Adbusters Media Foundation

Adbusters Media Foundation

December 19, 2006 09:00 ET

Adbusters Media Foundation-Have Less, Live More: Buy Nothing Christmas

VANCOUVER, BRITISH COLUMBIA--(CCNMatthews - Dec. 19, 2006) - RECLAIMING THE SEASON: Those of us who shiver at the thought of hour-long line-ups and $5 gift tags finally have something to rejoice about over the holidays: fed-up citizens and social activists from across the world are inviting everyone to take part in Buy Nothing Christmas.

Inspired by the international successes of Buy Nothing Day, and disgusted with the personal debt, spiritual emptiness, and ecological damage that the holiday season now entails, writers and activists began to heavily promote the idea of a downshifted Christmas in the late nineties. Since then, the idea has been taken up by individuals, community groups, churches, and schools in at least a dozen countries, with strongest support in Canada, the USA, the UK, Australia and New Zealand.

Despite the name, the Buy Nothing Christmas campaign is not really about refusing to spend a dime over the holiday season. It's about taking a deep breath and deciding to opt out of the hype, the overcrowded malls, and the stressful to-do lists. It's about reminding ourselves to really think about what we're buying, why we're buying it, and whether we really need it at all.

"First and foremost, it's about restoring authenticity to one of the world's great religious and secular traditions," said Kalle Lasn, editor-in-chief of Adbusters magazine and long-time advocate of holiday restraint. "Christmas has been warped beyond recognition by commercial forces. It's about time we took it back."

Most participants will still exchange gifts, but will opt for recycled, homemade, locally produced, or fair-trade items. Some will excuse themselves from gift-giving altogether, and focus instead on valuable time with family and friends, on charitable works, and on rediscovering older, non-commercial holiday traditions as they also invent a few new ones.

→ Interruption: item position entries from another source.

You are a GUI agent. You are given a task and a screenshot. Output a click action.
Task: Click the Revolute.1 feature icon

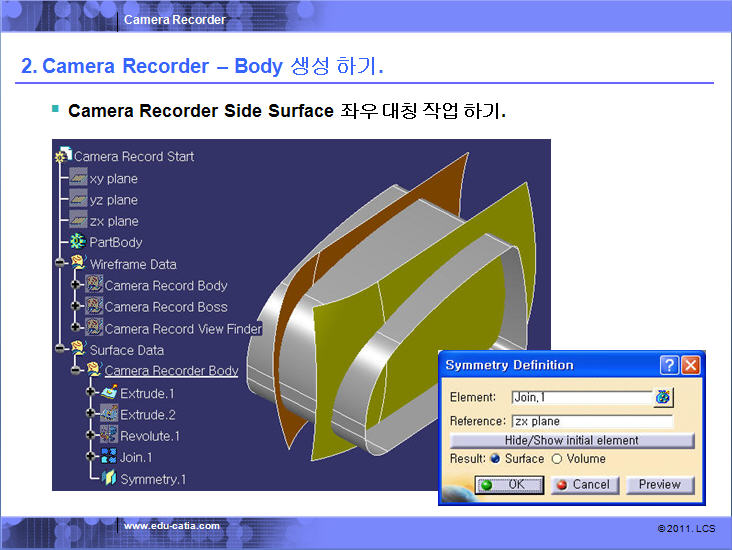(109, 436)
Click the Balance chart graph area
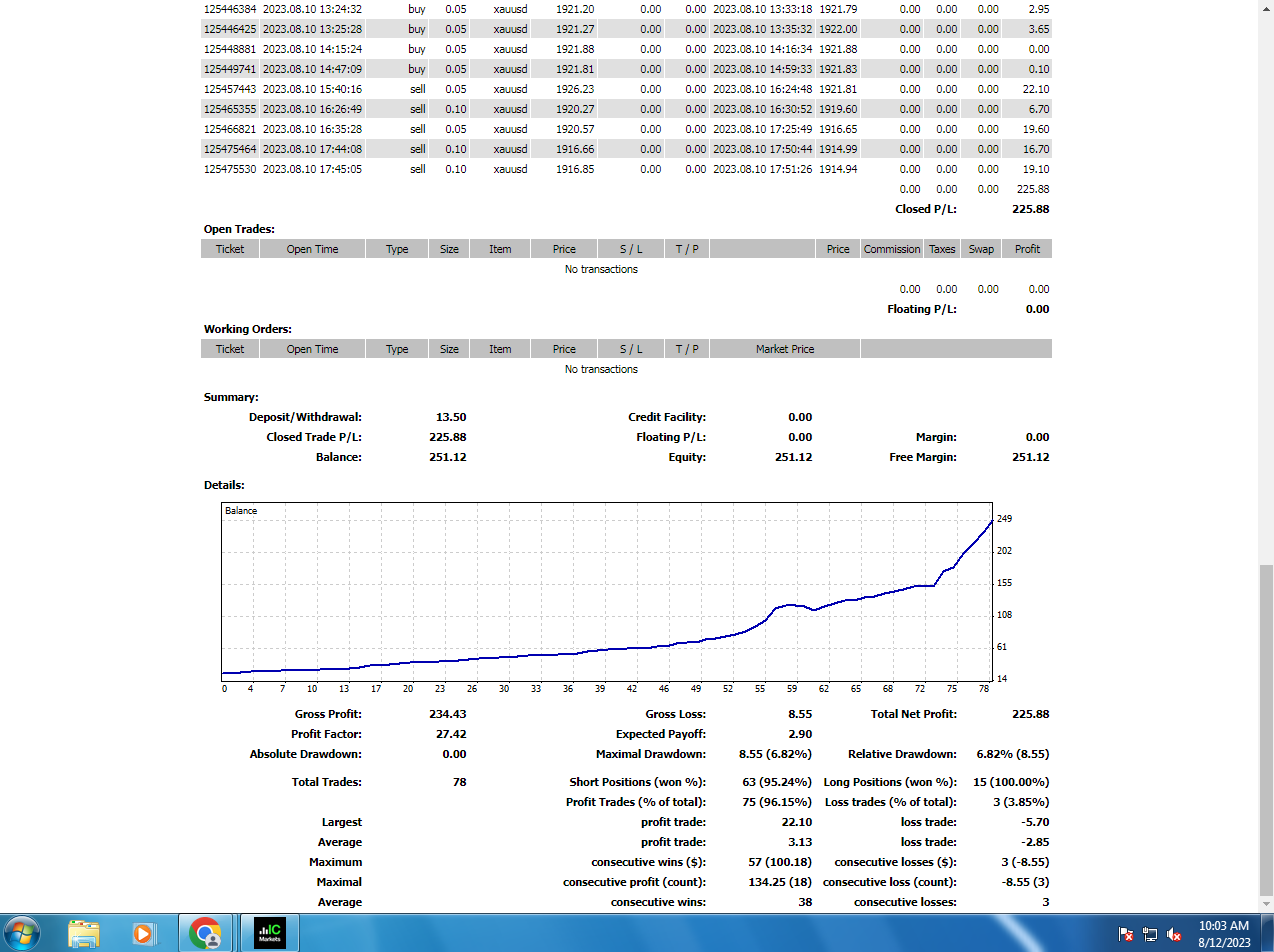The height and width of the screenshot is (952, 1274). (606, 591)
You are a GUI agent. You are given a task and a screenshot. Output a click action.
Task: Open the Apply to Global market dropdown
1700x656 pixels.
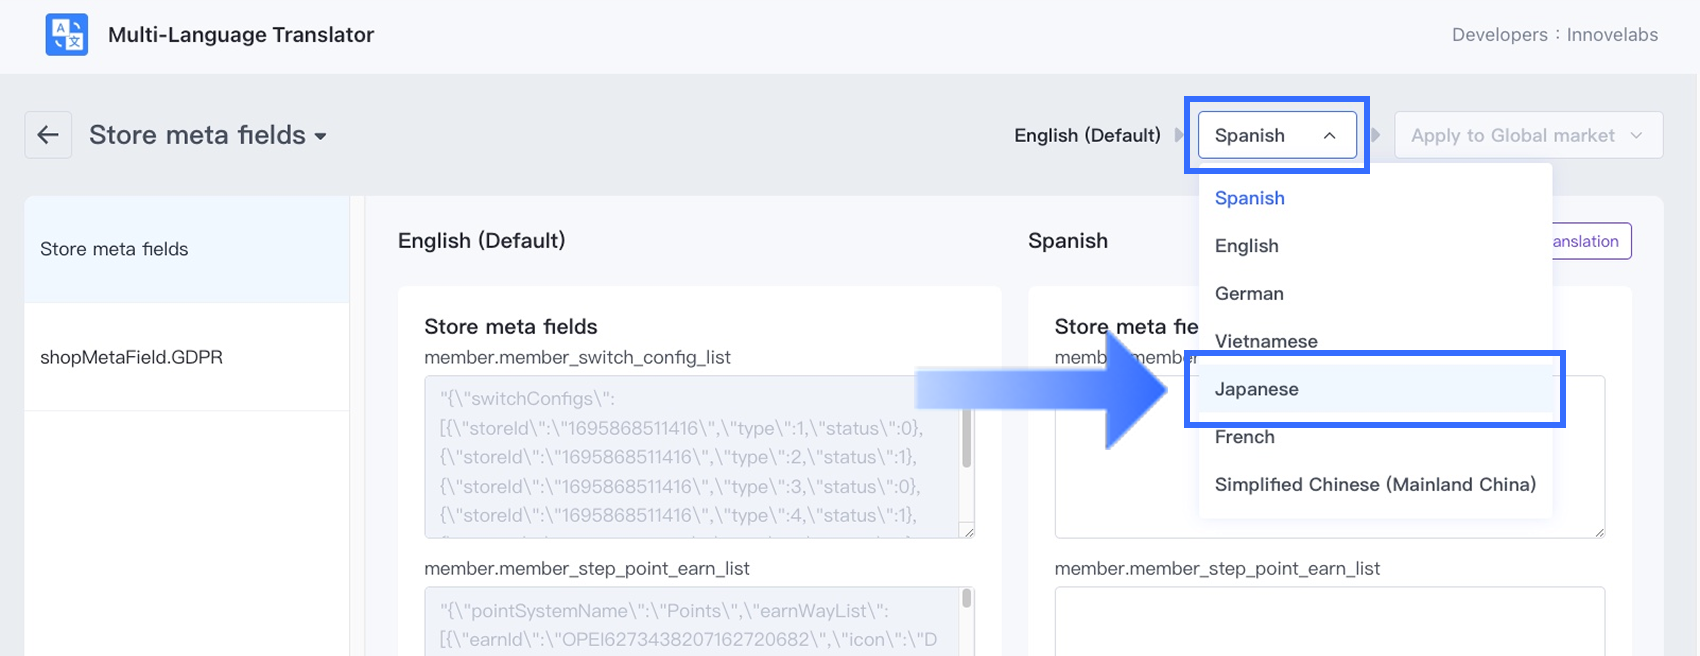(1527, 135)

Throughout the month of December, activism-minded participants will be taking two of these new traditions to their local malls and commercial districts. Groups of meditating Santas - dubbed "Zenta Clauses" - are offering stressed-out shoppers free soup, coffee, and a place to rest their aching feet as they take a break from buying. This year, they'll be joined for the first time by slow-moving activists in robes and Jesus masks, who will be asking their fellow shoppers one all-important question: "What would Jesus buy?"

Editor's Notes

(1) For more information on Adbusters, Buy Nothing Day, and Buy Nothing Christmas, and to read comments submitted by hundreds of people on how they are going to reduce their holiday consumption, visit www.adbusters.org.

(2) For a Christian perspective on the idea, and for tips on how to celebrate a Buy Nothing Christmas, visit www.buynothingchristmas.org.

(3) Shopping and consumption facts:

- Consumer polls from the last several years peg the per capita holiday spending average in the U.S. at around $800 - $1000, with consumer debt growing twice as fast as wages.

- Annual per capita consumption in the U.S. has risen 45 per cent in the last 20 years.

- Although people today are, on average, four-and-a-half times richer than our great-grandparents were at the turn of the century, Americans report feeling "significantly less well off" than in 1958.

- A 2003 article in New Scientist featured research suggesting that the more consumer goods you have the more you think you need to make you happy. Happiness through consumption is always out of reach (New Scientist, 4th October 2003, Vol.180, Issue 2415, p44. Available online after registering at www.newscientist.co.uk).